Later on we want to explode the pieces apart so the we have to apply the texture to each piece, not just to the puzzle as a whole like it is now. Fortunately Maxon has given us a great shortcut that will save us from having to drag the texture to each of the 350 puzzle pieces. With the texture selected in the Object Manager choose Copy Property to Child Objects (Object Manager-Function-Copy Property to Child Objects) then while holding the option key down click on the texture icon. The texture is then copied to all the puzzle pieces which each one perfectly positioned so that all the puzzle pieces together form the puzzle image as a whole. Now when you explode the pieces in the next step the textures follow the pieces.
Create a new camera (Object-Scene Object-Camera) and give it the following coordinants: X=0, Y=0, Z=minus 3000. Make it the active camera and switch to four way view. Adjust until your four way view looks something like the picture below.
Next is the process of making the pieces explode past the camera. To do this we need to create keyframes for the pieces in their current position, then new keyframes for the pieces in their exploded position. Open the timeline and drag the time marker to the five second position. Open the Time Manager and make sure Position, Size, Direction, and Sub Objects are all checked as below:
Before setting keyframes for the puzzle we will create a keyframes for the camera. Select the camera in the Object Manager and hit record in the Time Manager. This sets keyframes for the camera for position, size and direction. Sequences are automatically created too but they are only five seconds long and we want all sequences to be ten seconds. Double click on one of the sequences in the Time Line and in the dialog that opens change the sequence To Time from 5 seconds to ten seconds. By changing this one sequence to ten seconds long, all newly created sequences will automatically be ten seconds long.
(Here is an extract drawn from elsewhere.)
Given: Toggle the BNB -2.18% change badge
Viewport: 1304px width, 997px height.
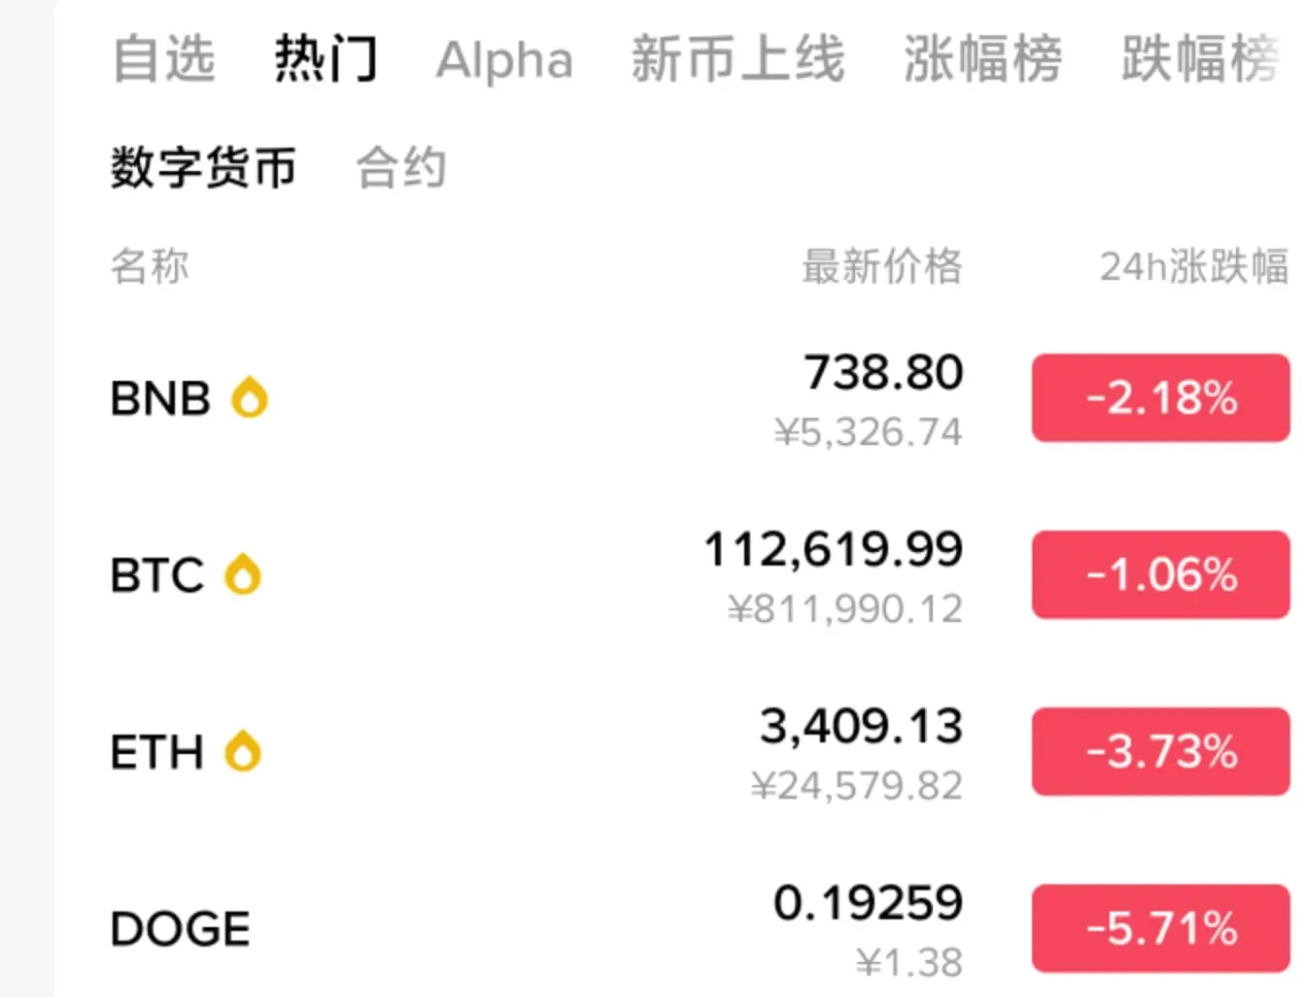Looking at the screenshot, I should point(1161,397).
Now to set the keyframes for the puzzle. Select the puzzle group called Puzzle Pieces in the Object Manager and then hit record in the Time Manager. The computer will seem to freeze for a few moments while it creates keyframes for all 350 puzzle pieces. Check to make sure keyframes were set and then drag the time to the ten second point.
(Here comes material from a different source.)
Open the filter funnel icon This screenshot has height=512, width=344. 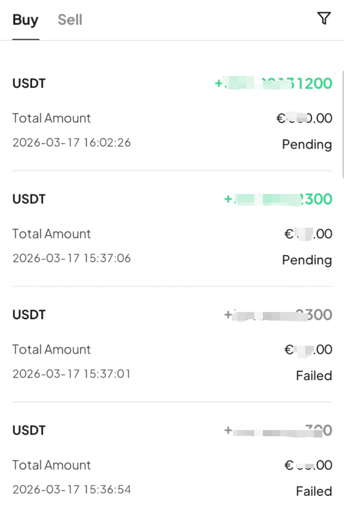click(x=324, y=18)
Now we are going to set the exploded position of the puzzle pieces by using the 'Randomize" command. Select the Puzzle Pieces group in the Object Manager and then choose Randomize from the Tools menu. The following dialog will open. Please set the values as displayed.
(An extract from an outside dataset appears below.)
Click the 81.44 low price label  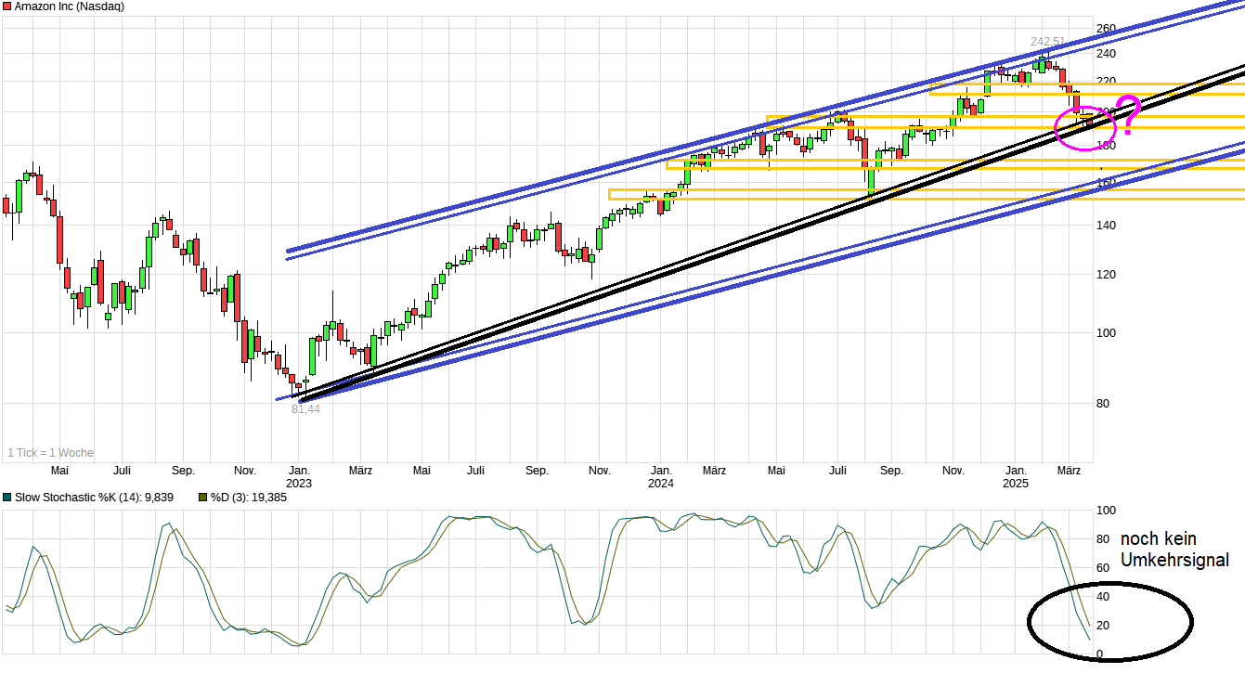tap(305, 408)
These settings will move all objects by a random number falling within the parameters set in the Move settings, and will rotate all objects by a random degree falling within the Rotate parameter settings. Click OK and you will see the pieces scattered as shown below:
Lastly, you can make one of the pieces stop in front of the camera like in my example by removing a piece from the group and positioning it in front of the camera where you want it to stop. Turn it so you see the backside of it and texture it to taste. Set your last keyframe, add some spot lights here and there for dramatic impact and you're done.
Oops, one more thing. You can use the five seconds before the explosion to animate your camera. Go to the top of the sequence, move the camera into a starting position of your choice and add a keyframe. The camera will move from that position finishing at its resting position just as the explosion starts. Happy rendering.